**WHAT IS BEING ASKED:**
Pull out, word for word, the lines of the entries from the one containing "What do you see at coordinates (442, 1494)" through the last line.

============

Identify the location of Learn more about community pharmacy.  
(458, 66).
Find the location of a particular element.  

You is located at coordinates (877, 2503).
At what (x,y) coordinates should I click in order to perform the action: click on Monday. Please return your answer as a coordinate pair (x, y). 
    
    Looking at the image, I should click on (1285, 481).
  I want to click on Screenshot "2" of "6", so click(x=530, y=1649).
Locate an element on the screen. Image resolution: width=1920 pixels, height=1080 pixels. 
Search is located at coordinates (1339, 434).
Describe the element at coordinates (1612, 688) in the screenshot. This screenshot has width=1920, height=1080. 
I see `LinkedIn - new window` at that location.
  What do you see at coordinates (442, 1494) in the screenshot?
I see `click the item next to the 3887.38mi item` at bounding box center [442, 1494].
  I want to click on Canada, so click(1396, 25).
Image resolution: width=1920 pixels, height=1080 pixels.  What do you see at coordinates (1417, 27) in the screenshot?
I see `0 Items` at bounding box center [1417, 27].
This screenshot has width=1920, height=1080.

============

**THE RESPONSE:**
  What do you see at coordinates (442, 1494) in the screenshot?
I see `click the item next to the 3887.38mi item` at bounding box center [442, 1494].
  I want to click on Canada, so click(1396, 25).
Image resolution: width=1920 pixels, height=1080 pixels.  What do you see at coordinates (1417, 27) in the screenshot?
I see `0 Items` at bounding box center [1417, 27].
This screenshot has width=1920, height=1080.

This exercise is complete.